Old thread, but nonetheless, I'll throw my view on this motherboard:
The reason why it's expensive is because it's loaded with stuff you won't see on most if any similar motherboards (true for most Supermicro motherboards). The board has a real southbridge, ICH9R, which can do RAID 0, 1, 5 and 10 and offers 6 SATA 3Gb/s ports, not 2 like NM10 (which doesn't do RAID either; I believe you need Windows for RAID 5 on Intel southbridges anyway). In addition to that it has
two Intel 82574L Gigabit controllers - most boards have one, maybe two but Realtek, which in my experience (and many who have used both) Intel makes some of the best (speed and reliability) ethernet controllers.
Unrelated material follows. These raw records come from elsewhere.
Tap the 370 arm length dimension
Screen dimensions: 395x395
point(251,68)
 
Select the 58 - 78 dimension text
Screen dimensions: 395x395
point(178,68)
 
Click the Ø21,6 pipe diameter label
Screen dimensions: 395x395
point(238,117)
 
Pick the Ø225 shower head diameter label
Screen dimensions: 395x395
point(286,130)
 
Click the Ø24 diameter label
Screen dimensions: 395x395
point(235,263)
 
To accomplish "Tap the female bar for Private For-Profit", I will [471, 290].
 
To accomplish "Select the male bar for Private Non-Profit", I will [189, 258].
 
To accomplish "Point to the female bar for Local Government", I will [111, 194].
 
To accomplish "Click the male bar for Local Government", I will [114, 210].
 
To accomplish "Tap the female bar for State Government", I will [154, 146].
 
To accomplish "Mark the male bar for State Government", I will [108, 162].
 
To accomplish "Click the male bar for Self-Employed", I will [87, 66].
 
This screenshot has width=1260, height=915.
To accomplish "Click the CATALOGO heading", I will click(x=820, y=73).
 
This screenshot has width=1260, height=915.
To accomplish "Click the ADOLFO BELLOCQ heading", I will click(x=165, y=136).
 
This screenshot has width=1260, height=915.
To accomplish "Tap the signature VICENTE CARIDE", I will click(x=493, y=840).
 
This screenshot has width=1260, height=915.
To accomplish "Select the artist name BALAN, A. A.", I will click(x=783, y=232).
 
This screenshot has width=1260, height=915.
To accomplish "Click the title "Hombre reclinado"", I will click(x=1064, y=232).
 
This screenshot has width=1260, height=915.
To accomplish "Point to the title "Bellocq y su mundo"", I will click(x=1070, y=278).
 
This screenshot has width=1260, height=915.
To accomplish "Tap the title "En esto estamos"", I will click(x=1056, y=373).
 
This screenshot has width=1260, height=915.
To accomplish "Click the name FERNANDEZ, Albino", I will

You also get PCI-E 2.0 x4 in an x16 slot for expansion, as well as one USB 2.0 port intended to for a flash drive to boot from; there's also a 4-pin molex to power fans or other low-power stuff and two 4-pin PWM fan headers.
The most important thing about it is it's integrated video chip (Matrox G200eW is nothing spectacular, VGA output and 8MB DDR - that's the amount of
cache quad-core CPUs have) and IPMI with a dedicated Etherner port. This is for a really awesome feature this board is all about - remote management, you know, the thing you get with Dell's iDRAC cards. I won't get into detail about that, as Patrick @ ServeTheHome
has written a lot about it (and about Supermicro in general), so just head there and read his post - it's extremely detailed.
This board is easily worth it's price, just like most Supermicro boards (on some boards the onboard components are worth more than a motherboard + those purchased separately, like X8ST3-F or X8SI6-F).